Kenza Hadj-Moussa, a spokeswoman for the progressive group TakeAction Minnesota, told me last week that no decisions have been made about recruiting challengers to take on veteran DFL lawmakers in the 2020 election, especially in the Senate.
Still, she offered a less-than-subtle hint: "If I were an incumbent, I would be looking out for progressive challengers," she said.
None of the longstanding metro DFL lawmakers on the potential target list stray far from progressive orthodoxy. But that's not the point.
"We're close to taking back the [state] Senate, but if the Senate is not going to be bold in its approach, then we're not making much progress," she said.

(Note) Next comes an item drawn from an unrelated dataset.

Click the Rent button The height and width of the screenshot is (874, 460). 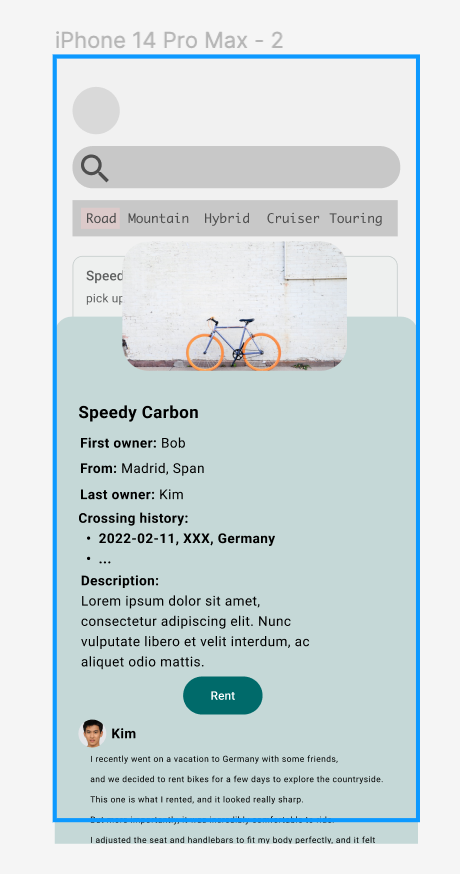(x=222, y=696)
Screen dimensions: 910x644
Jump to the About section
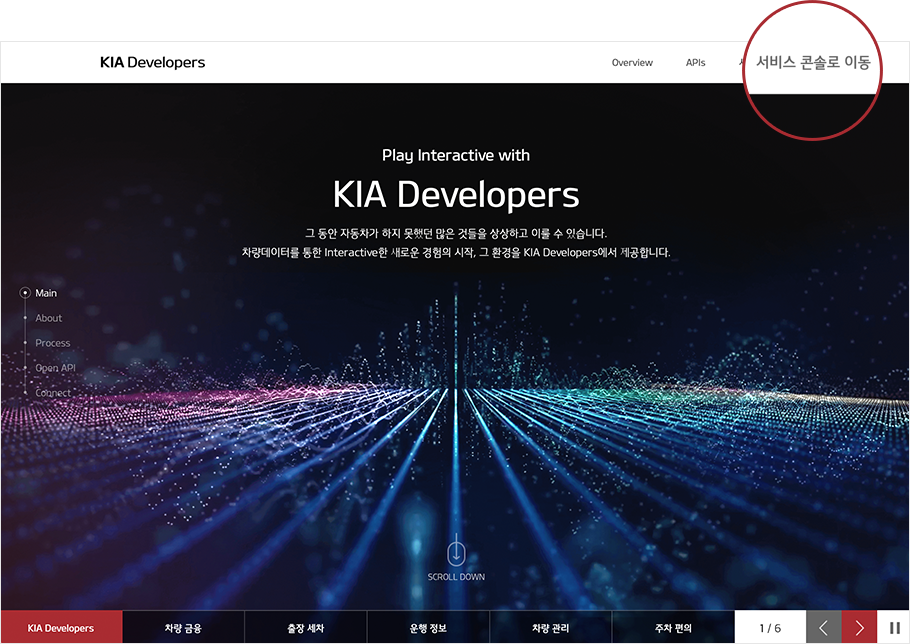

Hadj-Moussa cautioned that decisions would ultimately come from the grassroots membership. If they go ahead, this wouldn't be the first time TakeAction Minnesota supported a challenger against a longstanding progressive stalwart.
The group backed a Minneapolis City Council policy aide named Ilhan Omar in 2016 against then-Rep. Phyllis Kahn, who was in her fifth decade of service.
If all this feels vaguely familiar, it should. After the 2008 landslide, the Republican Party took a sharply ideological turn, with restive conservatives taking over state parties around the country and putting up insurgents who knocked off GOP incumbents with decades of experience.
Pundits tut-tutted that this approach would shut the party out of power, and they may have been right when it came to the U.S. Senate in 2010.